In order to minimize the potential for ad hoc selection of indicators (Cho et al. 2010), a comprehensive review of indicators used in regional water poverty studies was firstly developed, which provides relevant indicators to represent the five components of WPI adopted in the study (Table 2). Secondly, the China Statistical Yearbook and the China Environmental Yearbook were inspected to select appropriate indicators for the measurement of each dimension of WPI to confirm the availability, reliability, understandability, regular updatability (Feitelson and Chenoweth 2002, Zhou et al. 2006, Nardo et al. 2005) of the panel data from the year of 2004–2012. As shown in Table 3, 26 indicators were obtained.

Table 2 Basic steps in composite index design
Table 3 Specification of indicators used in the WPI framework

The third step is to classify appropriate indicators based on the WPI framework from Lawrence et al. (2002) because these five components are considered to integrate the complexity of water sector. The indicators of Resources include the amount of groundwater and surface water resources in order to assess total water availability. The indicators of Access cover access to drinking water and to sewage disposal. The indicators of Capacity focus on water institutional capacity by combining a set of regional development indicators. The indicators of Use combine the stress of water use and efficiency of water use in agricultural and industrial production, discarding domestic water use per capita and industrial water use per capita because increasing water use is good up to a certain point but it becomes bad if inefficiency results from waste water (Lawrence et al. 2002). The indicators of Environment cover aquatic environmental pollution and aquatic environmental protection. 26 indicators were classified, as shown in Table 3.

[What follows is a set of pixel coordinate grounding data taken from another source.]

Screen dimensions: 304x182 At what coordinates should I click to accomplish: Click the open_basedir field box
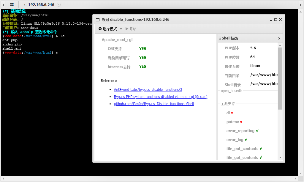pos(248,95)
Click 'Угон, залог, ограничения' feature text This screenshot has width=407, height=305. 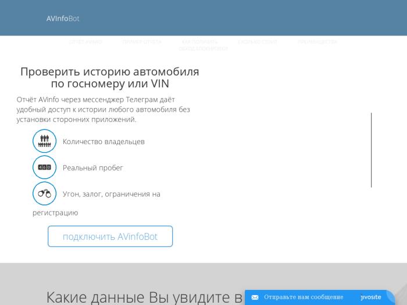(111, 194)
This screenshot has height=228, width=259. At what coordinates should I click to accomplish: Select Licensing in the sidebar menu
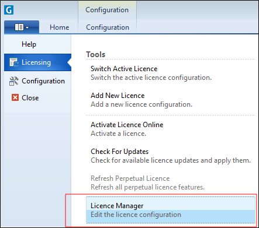[37, 62]
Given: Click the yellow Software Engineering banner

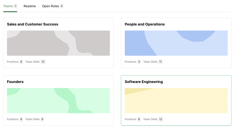Looking at the screenshot, I should point(176,100).
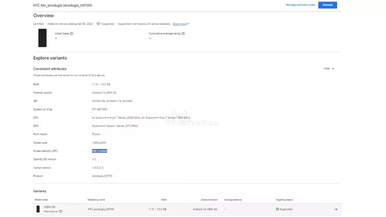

The fourth step is to pretreat the initial data by the min–max normalization method which is widely used in many WPI studies (adapted from Lawrence et al. 2002, Sullivan 2005, Komnenic et al. 2009). In the case that the higher the value of the variable, the less the regional water poverty, the variables are transformed into indicators using the following formula:

$$ x_{i}^{ * } = \frac{{x_{\hbox{max} } - x_{i} }}{{x_{\hbox{max} } - x_{\hbox{min} } }} $$
(10)

In the case that the higher the value of the variable, the poorer the regional water situation, the variables are transformed using the following equation:

$$ x_{i}^{ * } = \frac{{x_{i} - x_{\hbox{min} } }}{{x_{\hbox{max} } - x_{\hbox{min} } }} $$
(11)

The descriptive statistical analysis of 26 indicators, covering 22 provinces, four municipalities directly under the control of the central government and four autonomous regions from 2004–2012, indicated the negatively skewed distribution of most data, which justify the conclusion in the section of 2.2 that the correlation coefficient of p-dimensional component data is negative, rather than fitting the uniform distribution of (0, 1).

Thus the initial variables were rescaled using the centralized logarithm as presented in Eq. (6) if the higher the value of the variable, the poorer the regional water situation. The bottom of the initial variable was applied to the centralized logarithm if the higher the value of the variable, the less the regional water poverty.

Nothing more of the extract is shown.